Adaptive multi-paddock grazing is a carbon sink, cooling the planet

TODAY, policymakers and farmers will gather at the Dynamic Earth science centre opposite the Scottish Parliament in Edinburgh to hear ground-breaking soil science from US film maker and researcher, Peter Byck.

Byck will present his new film series Roots so Deep and set out the remarkable opportunity that regeneratively managed grassland soils offer in terms of carbon sequestration.

Roots so Deep, which builds on themes first explored in Carbon Cowboys, is the culmination of a multi-million dollar research project to study and communicate the value of soil carbon sequestration in adaptive multi-paddock systems.

Byck, who has led the project, is a professor of practice at Arizona State University, in both the School of Sustainability and the Cronkite School of Journalism. He said “The soils are an incredible carbon stock and we’ve been treating them so poorly, with ploughing and industrial agriculture; the chemicals we put on the soil.

But, he said in an interview with 8.9 TV News, that “We could get a lot more carbon back into the soil that used to be there. For example, in the States, if you look at the Great Plains, then we used to have 15 foot deep top soils, with 5-10% carbon in there. Right now, we’ve got just inches of top soil, with maybe 1 or 2% carbon, so the opportunity to build those soils back up is massive.”

He said “I can tell you, from being on farms where people are doing AMP grazing, they are building their soils, inches in decades.”

Byck is thrilled at the opportunity to present his work to land use professionals and policymakers in Edinburgh. “To get out now and share the news is for me very exciting. Because I’m a film maker who then helped to organise a science project, the documentary about the project is built in as part of the science project – it isn’t about it – it is it – the film and the science are all part and parcel to the same project. ”

Byck said that “AMP grazing is a huge greenhouse gas sink. That’s what we didn’t know. We spent 10 years, and close to ten million dollars from a lot of donors from corporations to private donors and universities – because we didn’t know that. We knew it looked like a better system, but we didn’t know whether it was a source warming up the planet or a sink cooling it down – and we can say now that it’s a sink, and that’s big news.

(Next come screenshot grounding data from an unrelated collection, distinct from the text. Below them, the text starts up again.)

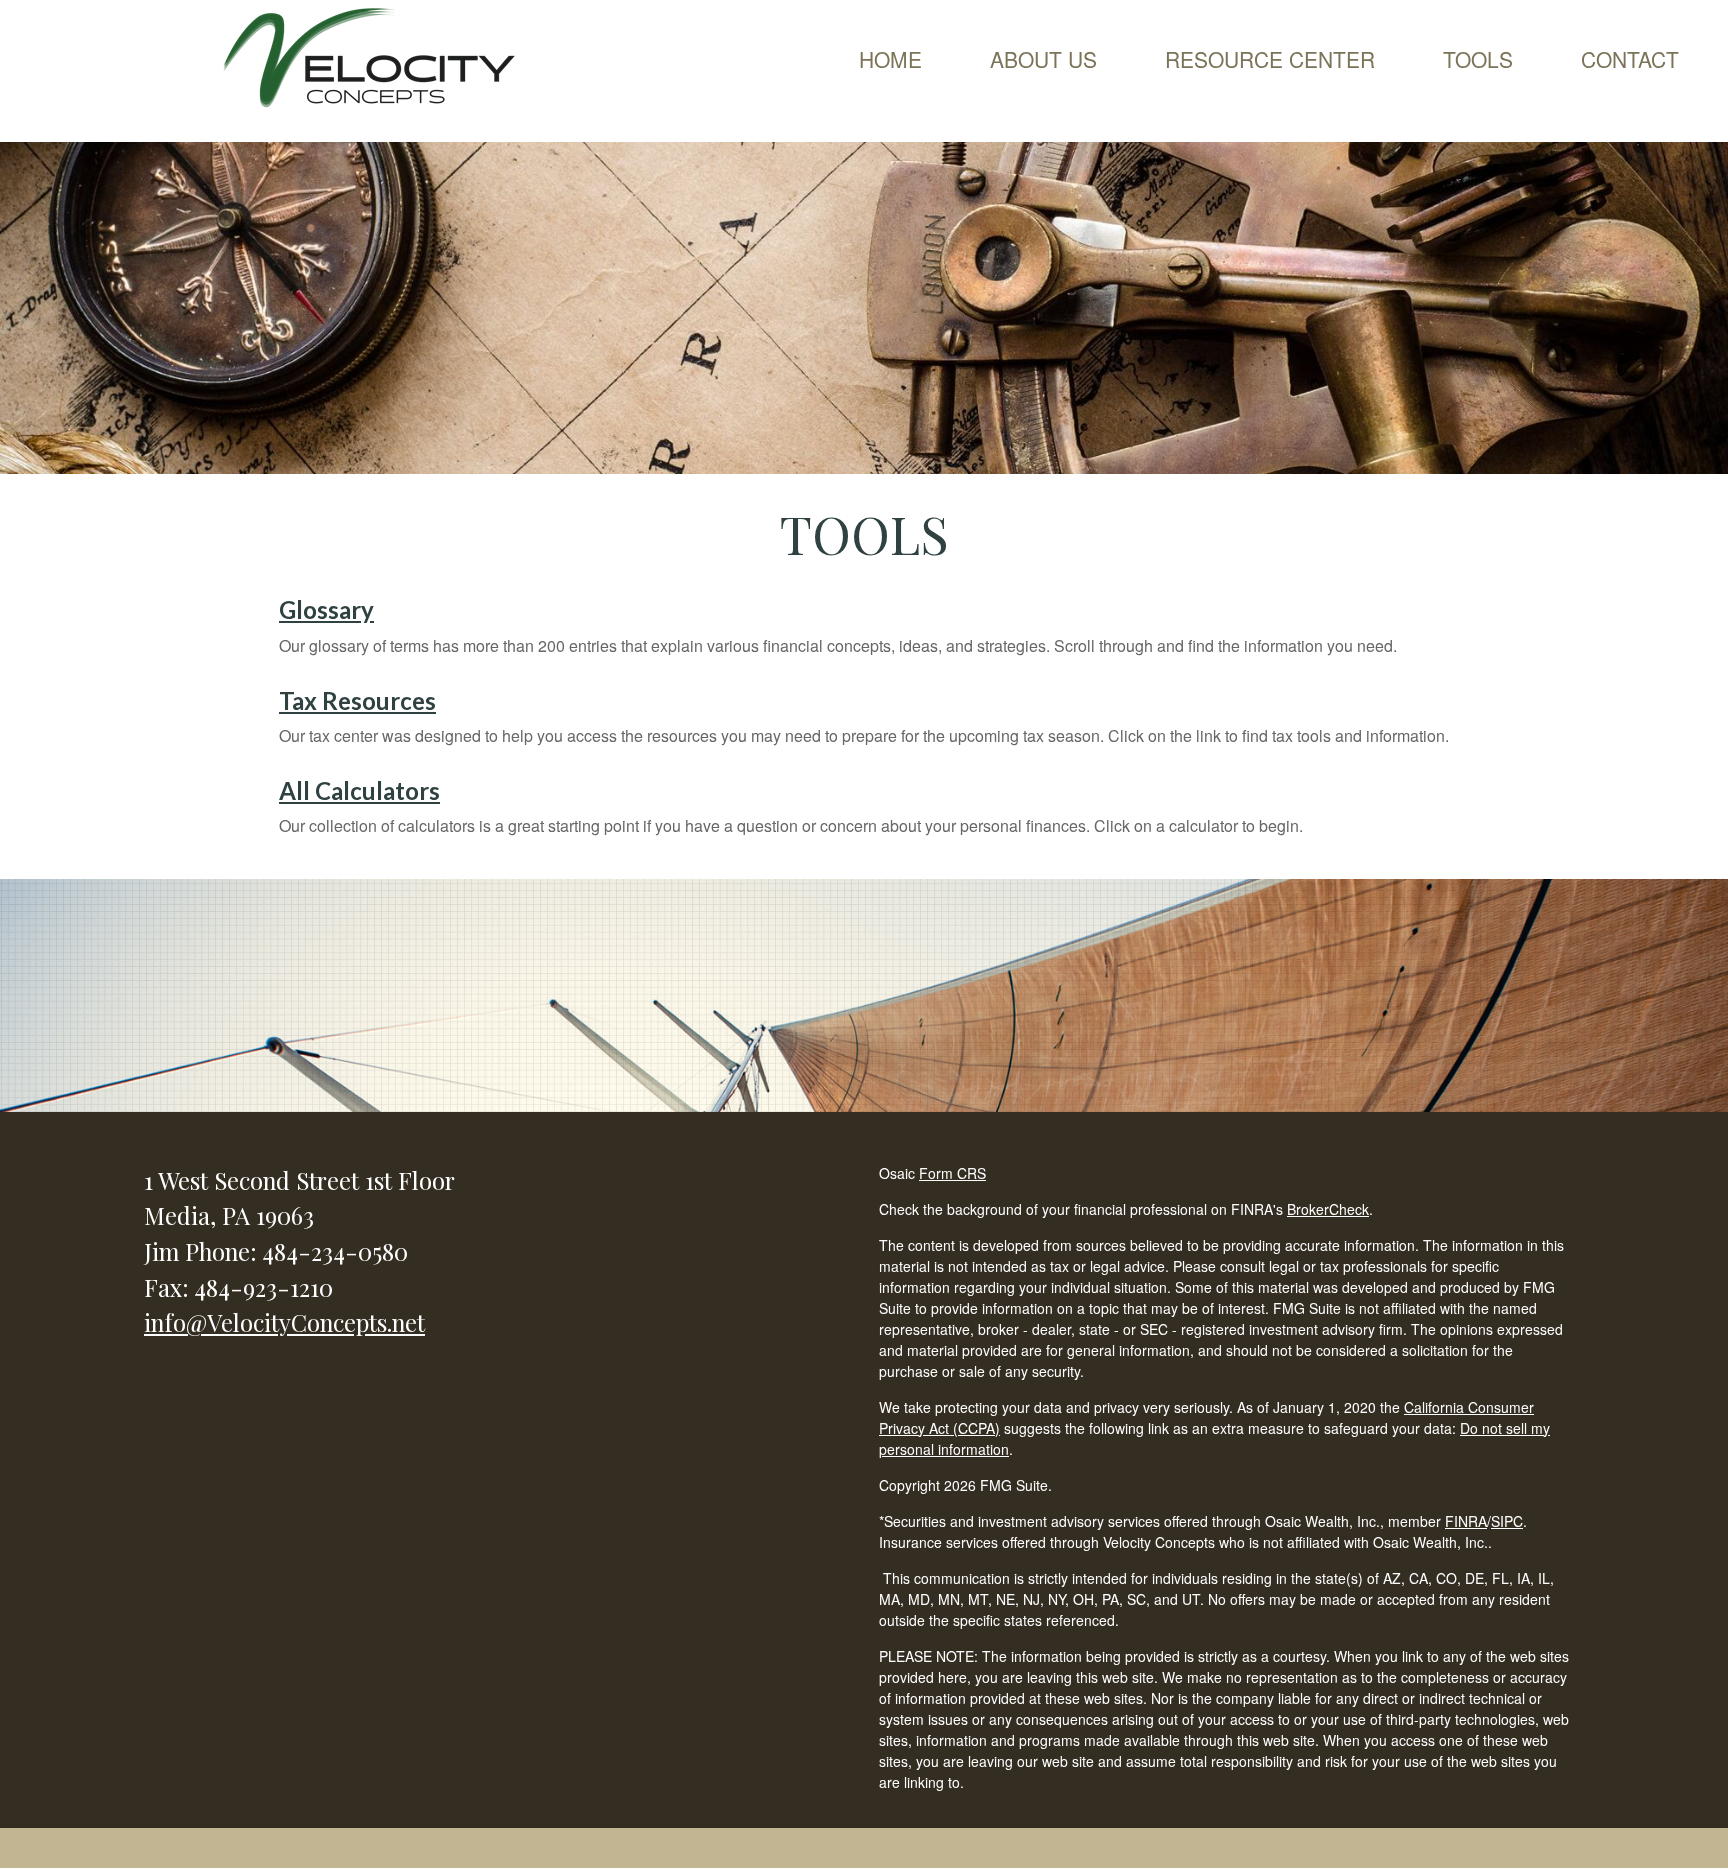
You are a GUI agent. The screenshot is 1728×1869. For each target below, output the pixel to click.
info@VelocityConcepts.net (284, 1322)
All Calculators (359, 790)
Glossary (326, 609)
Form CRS (952, 1173)
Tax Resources (357, 700)
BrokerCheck (1328, 1209)
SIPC (1507, 1521)
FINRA (1466, 1521)
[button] (1043, 59)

“The science is showing that the wildlife is landing on one side of the fence, the side of the fence that’s doing adaptive multi paddock grazing, which emulates the way that large herding animals have roamed grasslands for millennia. Then on the other side we have sort of conventional grazing where we build a big paddock, whether it’s 12 acres or 40 acres and let the animals roam in there for a week, two weeks, three weeks, a whole season – those are the two differences in the grazing systems that we’re using.

“We’re finding that the wildlife, using breeding birds as an indicator species, are three times as likely to be on the AMP side of the fence.

“We’re seeing water infiltration, three times as much water going into the soil on the AMP side.

“We’re seeing that grazing writ large is a greenhouse gas sink, out in the pasture – but the AMP side is massive, and the conventional side is modest.”

Byck concluded “What that says is that cattle on grasslands can actually bring down greenhouse gases, when we’re looking at methane, nitrous oxide and CO2. When you factor all those in together – and you look at the total net of greenhouse gas warming – of warming the world, or cooling the world – grazing itself can be a sink, cooling the world; and AMP grazing is a massive sink.”